我有一个Jenkins Pipeline作业，它在Jenkinsfile中使用了一个保密值

pipeline {
  agent any
  stages {
    stage('Test') {
      steps {
        echo "DOCKER_REGISTRY_USER is $DOCKER_REGISTRY_USER"
      }
    }
  }
}

密码值在凭据管理器中存储为ID为DOCKER_REGISTRY_USER的secret text。我通过引用来自Credential Manager的秘密文本来参数化我的Jenkins管道作业：

​

​

我尝试如上所示在Jenkinsfile中读取此值，但得到了以下输出：

[Pipeline] }
[Pipeline] // stage
[Pipeline] withEnv
[Pipeline] {
[Pipeline] stage
[Pipeline] { (Test)
[Pipeline] echo
DOCKER_REGISTRY_USER is DOCKER_REGISTRY_USER
[Pipeline] sh

它只打印凭据的ID，而不是值。我认为这可能是一个Jenkins安全机制，但当我尝试对Freestyle作业执行类似的操作时，我得到了一个屏蔽输出(******)。

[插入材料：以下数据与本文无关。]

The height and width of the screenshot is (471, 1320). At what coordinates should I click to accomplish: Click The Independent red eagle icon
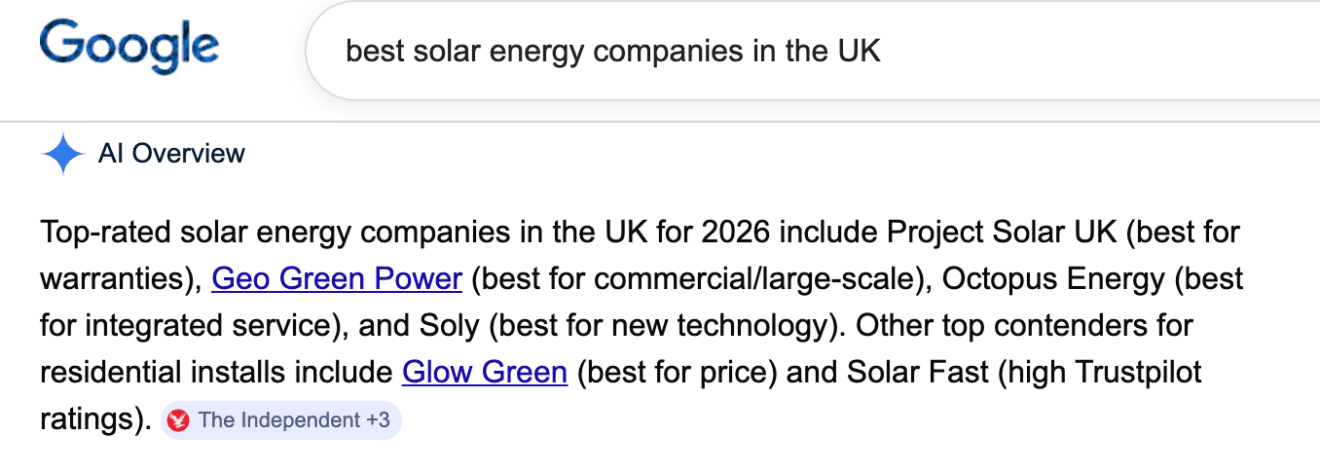pyautogui.click(x=179, y=421)
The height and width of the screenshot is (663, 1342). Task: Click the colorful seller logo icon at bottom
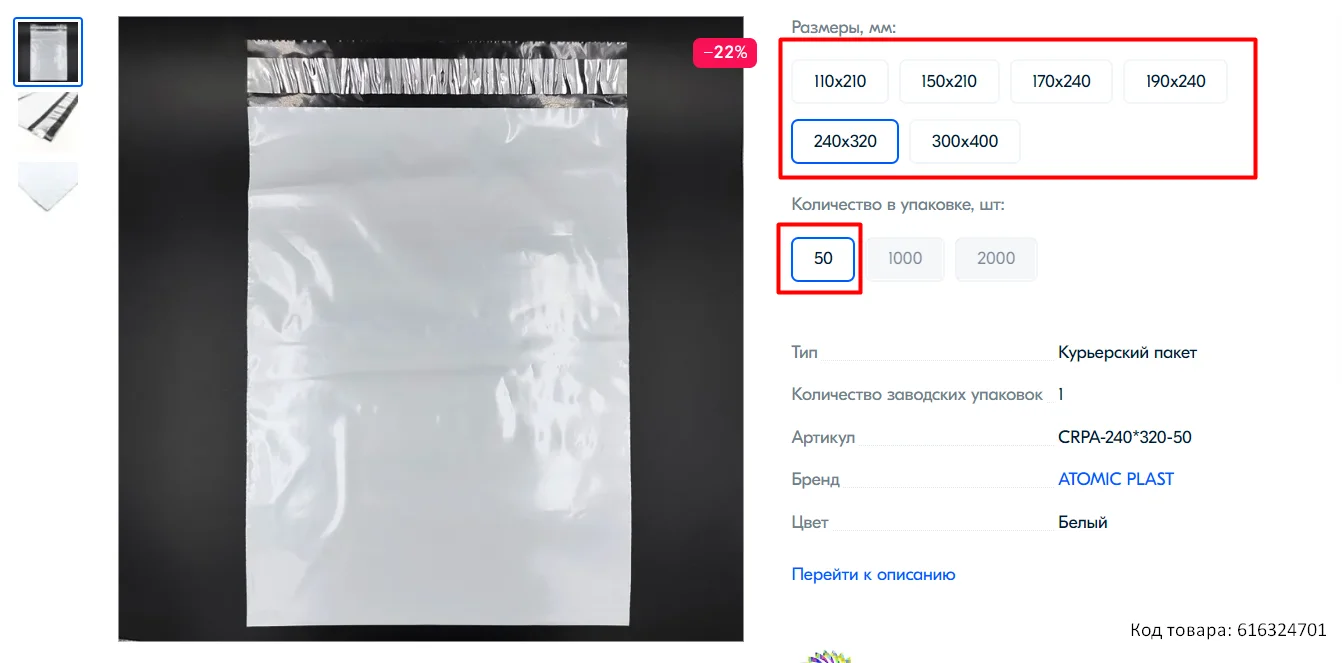click(831, 656)

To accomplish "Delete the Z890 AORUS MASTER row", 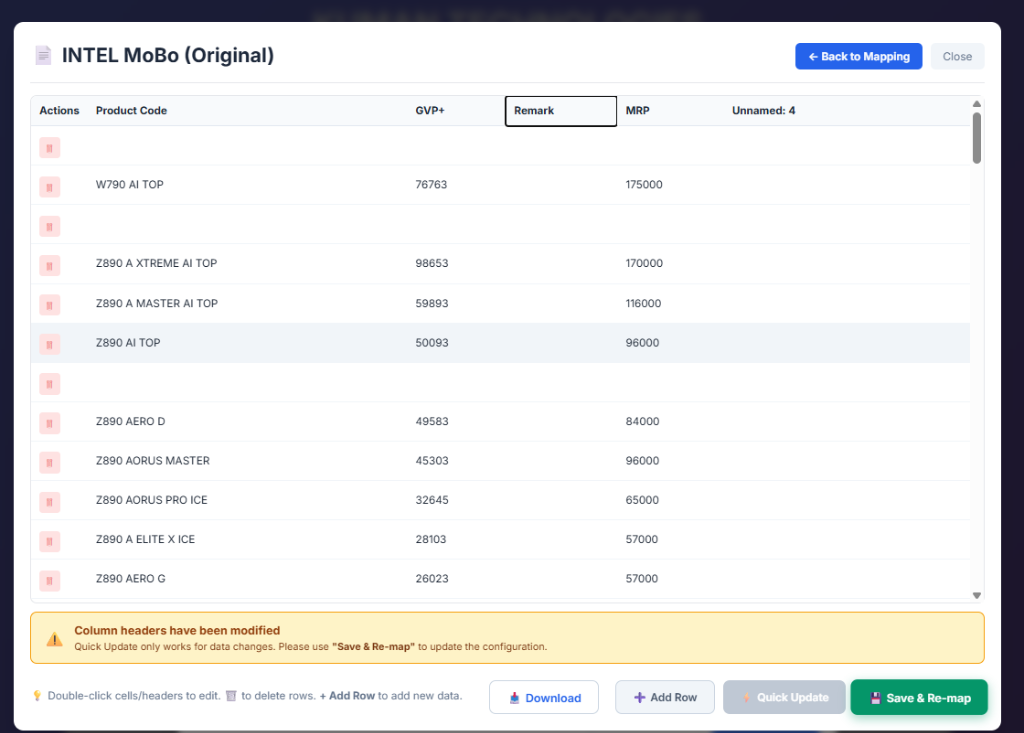I will coord(49,462).
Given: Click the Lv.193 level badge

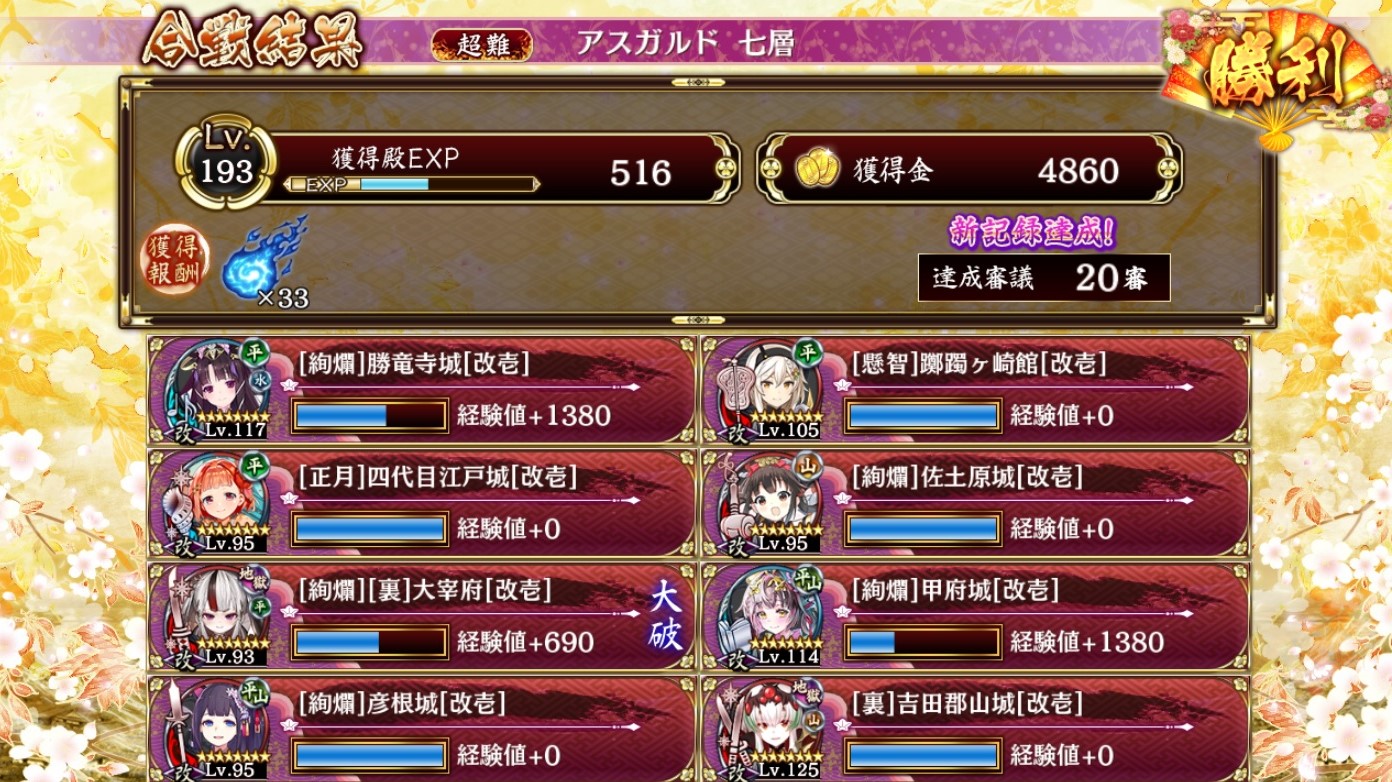Looking at the screenshot, I should click(x=226, y=160).
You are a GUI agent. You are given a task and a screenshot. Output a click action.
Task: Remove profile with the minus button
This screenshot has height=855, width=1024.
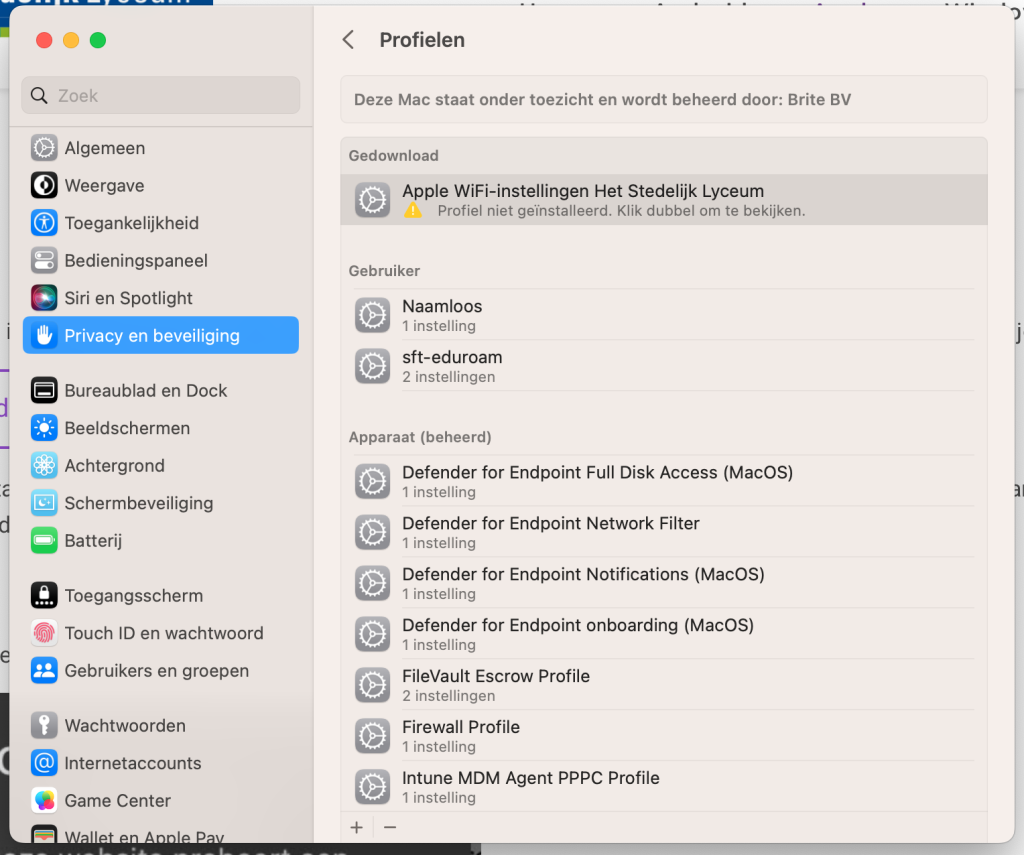click(390, 827)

但是，如果我在流水线作业中使用参数，而不是使用Credential Parameter，而是使用String Parameter或Password Parameter，那么就会打印出密码值：

​

所以我要么没有正确使用Credential Parameter，要么就是有个bug。

Answer 1

这就是它应该如何工作的。要实际使用对Jenkins凭证的引用，您需要使用credentials binding plugin。例如，如果您的凭据是“用户名和密码”类型，您将执行以下操作：

withCredentials([userNamePassword: $DOCKER_REGISTRY_USER, usernameVariable: 'USER', passwordVariable: 'PASSWORD']) {
  echo "DOCKER_REGISTRY_USER is $USER and password is $PASSWORD"
}

请注意，Jenkis不会在输出中显示私有凭据，但会正确填充该值。